_Given problem_
Copy out the rows between the line holding "Click the 'transaction" and the line holding "Action: click(42, 66)", inclusive, word for word.

_Extracted material_
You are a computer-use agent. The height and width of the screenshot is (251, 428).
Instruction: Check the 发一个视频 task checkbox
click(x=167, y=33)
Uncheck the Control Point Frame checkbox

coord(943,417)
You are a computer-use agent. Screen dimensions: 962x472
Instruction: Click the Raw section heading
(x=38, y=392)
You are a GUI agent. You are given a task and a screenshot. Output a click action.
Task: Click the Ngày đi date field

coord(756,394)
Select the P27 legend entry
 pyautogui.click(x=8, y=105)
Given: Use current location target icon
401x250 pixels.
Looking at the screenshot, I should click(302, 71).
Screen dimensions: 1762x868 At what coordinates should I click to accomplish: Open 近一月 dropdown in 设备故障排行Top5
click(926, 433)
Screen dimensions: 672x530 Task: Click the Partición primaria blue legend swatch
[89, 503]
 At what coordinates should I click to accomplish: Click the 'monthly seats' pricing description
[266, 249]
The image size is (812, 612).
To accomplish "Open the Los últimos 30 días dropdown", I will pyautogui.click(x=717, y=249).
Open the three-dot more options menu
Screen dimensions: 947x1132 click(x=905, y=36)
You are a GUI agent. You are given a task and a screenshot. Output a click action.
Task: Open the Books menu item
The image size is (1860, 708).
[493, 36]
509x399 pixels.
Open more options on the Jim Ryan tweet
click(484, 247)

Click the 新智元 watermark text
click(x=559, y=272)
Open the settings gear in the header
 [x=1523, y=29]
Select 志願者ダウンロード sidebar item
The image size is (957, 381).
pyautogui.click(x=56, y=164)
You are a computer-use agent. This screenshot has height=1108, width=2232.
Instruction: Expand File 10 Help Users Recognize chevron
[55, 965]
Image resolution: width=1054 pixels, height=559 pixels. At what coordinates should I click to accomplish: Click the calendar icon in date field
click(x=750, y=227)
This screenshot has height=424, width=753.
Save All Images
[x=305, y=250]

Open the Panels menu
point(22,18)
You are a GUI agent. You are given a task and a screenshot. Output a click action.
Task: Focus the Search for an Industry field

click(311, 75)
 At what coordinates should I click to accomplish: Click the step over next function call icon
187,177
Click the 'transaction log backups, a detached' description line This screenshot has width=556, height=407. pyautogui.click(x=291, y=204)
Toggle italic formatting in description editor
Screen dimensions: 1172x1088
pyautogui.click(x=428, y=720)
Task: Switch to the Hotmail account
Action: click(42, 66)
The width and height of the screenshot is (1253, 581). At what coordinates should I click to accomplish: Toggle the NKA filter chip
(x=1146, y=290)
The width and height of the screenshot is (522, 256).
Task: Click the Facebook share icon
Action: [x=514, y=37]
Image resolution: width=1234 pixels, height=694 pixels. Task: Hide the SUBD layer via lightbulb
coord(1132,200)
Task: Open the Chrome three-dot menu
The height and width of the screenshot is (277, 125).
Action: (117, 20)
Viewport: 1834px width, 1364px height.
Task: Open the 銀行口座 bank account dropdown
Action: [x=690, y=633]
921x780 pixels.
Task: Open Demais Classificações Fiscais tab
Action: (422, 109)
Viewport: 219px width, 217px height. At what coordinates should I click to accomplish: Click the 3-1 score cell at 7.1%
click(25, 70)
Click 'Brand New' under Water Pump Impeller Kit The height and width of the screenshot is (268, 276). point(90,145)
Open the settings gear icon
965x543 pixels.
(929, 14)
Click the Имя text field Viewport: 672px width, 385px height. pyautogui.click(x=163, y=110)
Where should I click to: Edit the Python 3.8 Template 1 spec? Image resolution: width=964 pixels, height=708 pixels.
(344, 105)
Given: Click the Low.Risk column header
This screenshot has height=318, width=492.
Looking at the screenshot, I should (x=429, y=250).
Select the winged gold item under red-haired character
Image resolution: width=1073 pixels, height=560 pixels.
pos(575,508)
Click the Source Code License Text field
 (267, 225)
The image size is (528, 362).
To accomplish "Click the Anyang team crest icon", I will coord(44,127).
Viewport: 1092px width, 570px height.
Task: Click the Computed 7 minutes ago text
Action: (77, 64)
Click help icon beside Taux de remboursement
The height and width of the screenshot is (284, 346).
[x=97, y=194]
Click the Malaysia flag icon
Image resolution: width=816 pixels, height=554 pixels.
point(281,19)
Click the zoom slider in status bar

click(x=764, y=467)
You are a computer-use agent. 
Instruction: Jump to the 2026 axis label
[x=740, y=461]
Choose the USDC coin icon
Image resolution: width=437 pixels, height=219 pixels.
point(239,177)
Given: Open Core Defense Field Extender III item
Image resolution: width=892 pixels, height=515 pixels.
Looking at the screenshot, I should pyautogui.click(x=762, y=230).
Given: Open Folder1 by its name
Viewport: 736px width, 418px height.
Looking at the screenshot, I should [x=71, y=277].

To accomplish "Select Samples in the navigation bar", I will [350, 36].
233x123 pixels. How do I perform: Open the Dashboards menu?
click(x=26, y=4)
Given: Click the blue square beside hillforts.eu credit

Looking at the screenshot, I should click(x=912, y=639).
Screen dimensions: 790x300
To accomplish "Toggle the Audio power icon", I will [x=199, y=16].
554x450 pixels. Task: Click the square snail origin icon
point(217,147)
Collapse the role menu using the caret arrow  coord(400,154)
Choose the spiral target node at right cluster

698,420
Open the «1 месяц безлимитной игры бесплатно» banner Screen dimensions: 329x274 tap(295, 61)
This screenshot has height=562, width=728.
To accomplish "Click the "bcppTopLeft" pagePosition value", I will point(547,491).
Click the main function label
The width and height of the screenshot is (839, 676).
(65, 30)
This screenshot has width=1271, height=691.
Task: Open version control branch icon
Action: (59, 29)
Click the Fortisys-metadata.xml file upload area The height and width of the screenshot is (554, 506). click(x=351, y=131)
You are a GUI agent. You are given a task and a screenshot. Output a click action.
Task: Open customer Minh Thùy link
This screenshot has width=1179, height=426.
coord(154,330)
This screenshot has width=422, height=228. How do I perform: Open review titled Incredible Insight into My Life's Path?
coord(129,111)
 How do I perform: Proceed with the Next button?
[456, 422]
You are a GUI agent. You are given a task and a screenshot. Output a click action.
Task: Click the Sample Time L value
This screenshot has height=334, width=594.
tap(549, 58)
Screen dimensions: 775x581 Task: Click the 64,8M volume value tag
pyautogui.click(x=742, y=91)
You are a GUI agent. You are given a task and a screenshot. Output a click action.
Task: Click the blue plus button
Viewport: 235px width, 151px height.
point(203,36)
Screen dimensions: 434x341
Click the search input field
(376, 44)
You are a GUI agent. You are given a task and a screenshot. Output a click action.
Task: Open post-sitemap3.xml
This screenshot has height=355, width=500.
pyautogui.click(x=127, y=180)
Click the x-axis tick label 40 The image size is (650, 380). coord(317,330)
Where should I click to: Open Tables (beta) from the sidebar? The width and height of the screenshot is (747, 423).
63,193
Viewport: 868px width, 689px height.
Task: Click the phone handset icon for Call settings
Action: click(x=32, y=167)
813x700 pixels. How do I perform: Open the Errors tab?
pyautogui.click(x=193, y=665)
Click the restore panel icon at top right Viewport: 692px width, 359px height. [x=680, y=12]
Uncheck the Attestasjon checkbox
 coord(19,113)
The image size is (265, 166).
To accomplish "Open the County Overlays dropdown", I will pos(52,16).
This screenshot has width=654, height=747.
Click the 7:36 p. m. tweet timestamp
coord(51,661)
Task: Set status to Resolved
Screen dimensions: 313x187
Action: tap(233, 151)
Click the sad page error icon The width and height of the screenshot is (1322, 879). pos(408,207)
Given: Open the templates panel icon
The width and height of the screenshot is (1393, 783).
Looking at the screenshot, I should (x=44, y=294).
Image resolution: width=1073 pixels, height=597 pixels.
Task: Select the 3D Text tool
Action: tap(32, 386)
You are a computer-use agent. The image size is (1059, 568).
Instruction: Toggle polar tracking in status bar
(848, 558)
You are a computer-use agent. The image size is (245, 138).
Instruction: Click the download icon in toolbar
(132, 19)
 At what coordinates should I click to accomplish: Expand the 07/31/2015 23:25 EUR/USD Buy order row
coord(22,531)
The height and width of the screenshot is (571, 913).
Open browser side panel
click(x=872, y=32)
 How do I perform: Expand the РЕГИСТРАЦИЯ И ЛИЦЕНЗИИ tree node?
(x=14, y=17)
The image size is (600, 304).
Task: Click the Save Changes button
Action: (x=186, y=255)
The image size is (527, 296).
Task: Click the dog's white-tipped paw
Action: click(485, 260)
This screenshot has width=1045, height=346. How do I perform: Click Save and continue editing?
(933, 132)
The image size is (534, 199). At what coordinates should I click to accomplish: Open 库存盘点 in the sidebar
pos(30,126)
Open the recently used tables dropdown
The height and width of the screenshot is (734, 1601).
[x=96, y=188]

_Final answer_
Click the 'transaction log backups, a detached' description line This screenshot has width=556, height=407. pyautogui.click(x=291, y=204)
Toggle italic formatting in description editor
Screen dimensions: 1172x1088
pyautogui.click(x=428, y=720)
Task: Switch to the Hotmail account
Action: click(42, 66)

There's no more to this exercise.